Message ID Pine.GSO.4.21.0112282115310.277-100000@vervain.sonytel.be
State New, archived
Headers show
Series
  • Sym53c8xx tape corruption squashed! (was: Re: SCSI Tape corruption - update)
Related show

Commit Message

Geert Uytterhoeven Dec. 28, 2001, 8:36 p.m. UTC
On Wed, 5 Dec 2001, Geert Uytterhoeven wrote:
> On Fri, 2 Nov 2001, [ISO-8859-1] Gérard Roudier wrote:
> > On Thu, 1 Nov 2001, Geert Uytterhoeven wrote:
> > As driver sym-2 is planned to replace sym53c8xx in the future, it would be
> > interesting to give it a try on your hardware. There are some source
> > available from ftp.tux.org, but I can provide you with a flat patch
> > against the stock kernel version you want.

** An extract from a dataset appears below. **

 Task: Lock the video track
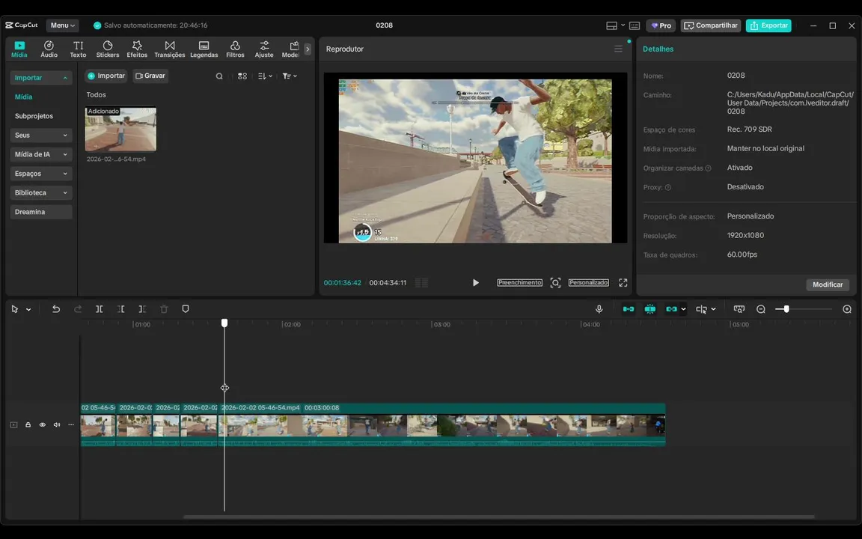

You may let me know.
> 
> I tried sym-2 (2.4.17-pre2) and it didn't show up the problem, which is good!
> 
> More news from the old driver:
> 
>     1.5c            OK
>     1.5d            OK
>     1.5e            page fault in interrupt handler 0xa53c0c68
>     1.5f            lock up
>     1.5pre-g1       lock up
>     1.5pre-g2       lock up
>     1.5pre-g3       corruption
>     1.5g            corruption
> 
> So it happened somewhere in between 1.5d and 1.5pre-g3. I'll see whether I can
> get any of the intermediates to run...

I made all intermediate versions to work.

The problem is introduced in 1.5pre-g2 by the following change:


This change causes the PCI latency timer to be changed from 0 to 80.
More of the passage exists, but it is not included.